■ Required work
Every entry must appear in the answer exactly as written.

■ Records provided

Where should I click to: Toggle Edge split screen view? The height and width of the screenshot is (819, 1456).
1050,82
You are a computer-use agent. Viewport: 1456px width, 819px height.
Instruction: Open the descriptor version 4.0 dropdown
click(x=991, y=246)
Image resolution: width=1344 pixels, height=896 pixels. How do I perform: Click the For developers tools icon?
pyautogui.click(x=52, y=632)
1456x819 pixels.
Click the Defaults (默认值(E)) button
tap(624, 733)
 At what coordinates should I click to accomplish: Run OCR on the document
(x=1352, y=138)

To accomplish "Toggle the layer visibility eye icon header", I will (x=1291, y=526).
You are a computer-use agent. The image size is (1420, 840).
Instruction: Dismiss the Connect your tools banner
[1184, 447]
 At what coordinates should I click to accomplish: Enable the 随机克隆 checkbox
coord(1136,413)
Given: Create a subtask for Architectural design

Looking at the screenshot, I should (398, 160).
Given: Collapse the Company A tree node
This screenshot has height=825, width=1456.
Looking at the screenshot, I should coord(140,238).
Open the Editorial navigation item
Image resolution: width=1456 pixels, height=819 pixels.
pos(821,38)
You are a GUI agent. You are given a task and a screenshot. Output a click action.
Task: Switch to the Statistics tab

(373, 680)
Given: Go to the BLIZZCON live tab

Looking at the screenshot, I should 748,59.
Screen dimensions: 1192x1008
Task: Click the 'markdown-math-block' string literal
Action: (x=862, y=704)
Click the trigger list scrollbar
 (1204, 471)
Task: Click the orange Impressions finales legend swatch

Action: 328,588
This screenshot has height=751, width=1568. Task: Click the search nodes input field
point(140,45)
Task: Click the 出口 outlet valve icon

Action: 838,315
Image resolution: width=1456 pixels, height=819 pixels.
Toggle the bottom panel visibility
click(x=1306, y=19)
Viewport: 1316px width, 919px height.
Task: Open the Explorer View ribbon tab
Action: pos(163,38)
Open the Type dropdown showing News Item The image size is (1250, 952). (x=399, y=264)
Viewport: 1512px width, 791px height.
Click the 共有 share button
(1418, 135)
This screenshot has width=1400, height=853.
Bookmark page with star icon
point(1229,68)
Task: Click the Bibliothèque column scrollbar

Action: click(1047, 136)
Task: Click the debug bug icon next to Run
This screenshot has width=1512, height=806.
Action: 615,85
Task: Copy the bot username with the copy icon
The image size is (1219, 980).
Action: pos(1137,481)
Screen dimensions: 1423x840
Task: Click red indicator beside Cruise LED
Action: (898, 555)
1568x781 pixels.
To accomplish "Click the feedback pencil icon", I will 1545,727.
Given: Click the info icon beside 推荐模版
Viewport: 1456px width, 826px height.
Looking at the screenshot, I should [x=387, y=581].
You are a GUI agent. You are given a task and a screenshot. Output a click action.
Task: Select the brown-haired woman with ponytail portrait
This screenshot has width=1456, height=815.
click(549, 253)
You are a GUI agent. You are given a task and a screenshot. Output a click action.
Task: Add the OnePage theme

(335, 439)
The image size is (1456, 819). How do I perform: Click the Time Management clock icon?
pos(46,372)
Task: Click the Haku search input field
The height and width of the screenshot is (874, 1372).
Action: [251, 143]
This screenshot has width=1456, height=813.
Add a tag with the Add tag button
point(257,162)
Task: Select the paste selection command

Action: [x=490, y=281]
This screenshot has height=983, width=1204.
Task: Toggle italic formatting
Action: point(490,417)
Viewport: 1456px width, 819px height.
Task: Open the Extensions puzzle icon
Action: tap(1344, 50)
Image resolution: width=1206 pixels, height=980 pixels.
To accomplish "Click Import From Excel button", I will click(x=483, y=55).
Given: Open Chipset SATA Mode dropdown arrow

■ Written answer
Where should I click to: Toggle Edge split screen view? The height and width of the screenshot is (819, 1456).
1050,82
You are a computer-use agent. Viewport: 1456px width, 819px height.
Instruction: Open the descriptor version 4.0 dropdown
click(x=991, y=246)
Image resolution: width=1344 pixels, height=896 pixels. How do I perform: Click the For developers tools icon?
pyautogui.click(x=52, y=632)
1456x819 pixels.
Click the Defaults (默认值(E)) button
tap(624, 733)
 At what coordinates should I click to accomplish: Run OCR on the document
(x=1352, y=138)

To accomplish "Toggle the layer visibility eye icon header", I will (x=1291, y=526).
You are a computer-use agent. The image size is (1420, 840).
Instruction: Dismiss the Connect your tools banner
[1184, 447]
 At what coordinates should I click to accomplish: Enable the 随机克隆 checkbox
coord(1136,413)
Given: Create a subtask for Architectural design

Looking at the screenshot, I should (398, 160).
Given: Collapse the Company A tree node
This screenshot has height=825, width=1456.
Looking at the screenshot, I should coord(140,238).
Open the Editorial navigation item
Image resolution: width=1456 pixels, height=819 pixels.
pos(821,38)
You are a GUI agent. You are given a task and a screenshot. Output a click action.
Task: Switch to the Statistics tab

(373, 680)
Given: Go to the BLIZZCON live tab

Looking at the screenshot, I should 748,59.
Screen dimensions: 1192x1008
Task: Click the 'markdown-math-block' string literal
Action: (x=862, y=704)
Click the trigger list scrollbar
 (1204, 471)
Task: Click the orange Impressions finales legend swatch

Action: 328,588
This screenshot has height=751, width=1568. Task: Click the search nodes input field
point(140,45)
Task: Click the 出口 outlet valve icon

Action: 838,315
Image resolution: width=1456 pixels, height=819 pixels.
Toggle the bottom panel visibility
click(x=1306, y=19)
Viewport: 1316px width, 919px height.
Task: Open the Explorer View ribbon tab
Action: pos(163,38)
Open the Type dropdown showing News Item The image size is (1250, 952). (x=399, y=264)
Viewport: 1512px width, 791px height.
Click the 共有 share button
(1418, 135)
This screenshot has width=1400, height=853.
Bookmark page with star icon
point(1229,68)
Task: Click the Bibliothèque column scrollbar

Action: click(1047, 136)
Task: Click the debug bug icon next to Run
This screenshot has width=1512, height=806.
Action: 615,85
Task: Copy the bot username with the copy icon
The image size is (1219, 980).
Action: pos(1137,481)
Screen dimensions: 1423x840
Task: Click red indicator beside Cruise LED
Action: (898, 555)
1568x781 pixels.
To accomplish "Click the feedback pencil icon", I will 1545,727.
Given: Click the info icon beside 推荐模版
Viewport: 1456px width, 826px height.
Looking at the screenshot, I should [x=387, y=581].
You are a GUI agent. You are given a task and a screenshot. Output a click action.
Task: Select the brown-haired woman with ponytail portrait
This screenshot has width=1456, height=815.
click(549, 253)
You are a GUI agent. You are given a task and a screenshot. Output a click action.
Task: Add the OnePage theme

(335, 439)
The image size is (1456, 819). How do I perform: Click the Time Management clock icon?
pos(46,372)
Task: Click the Haku search input field
The height and width of the screenshot is (874, 1372).
Action: [251, 143]
This screenshot has width=1456, height=813.
Add a tag with the Add tag button
point(257,162)
Task: Select the paste selection command

Action: [x=490, y=281]
This screenshot has height=983, width=1204.
Task: Toggle italic formatting
Action: point(490,417)
Viewport: 1456px width, 819px height.
Task: Open the Extensions puzzle icon
Action: tap(1344, 50)
Image resolution: width=1206 pixels, height=980 pixels.
To accomplish "Click Import From Excel button", I will click(x=483, y=55).
Given: Open Chipset SATA Mode dropdown arrow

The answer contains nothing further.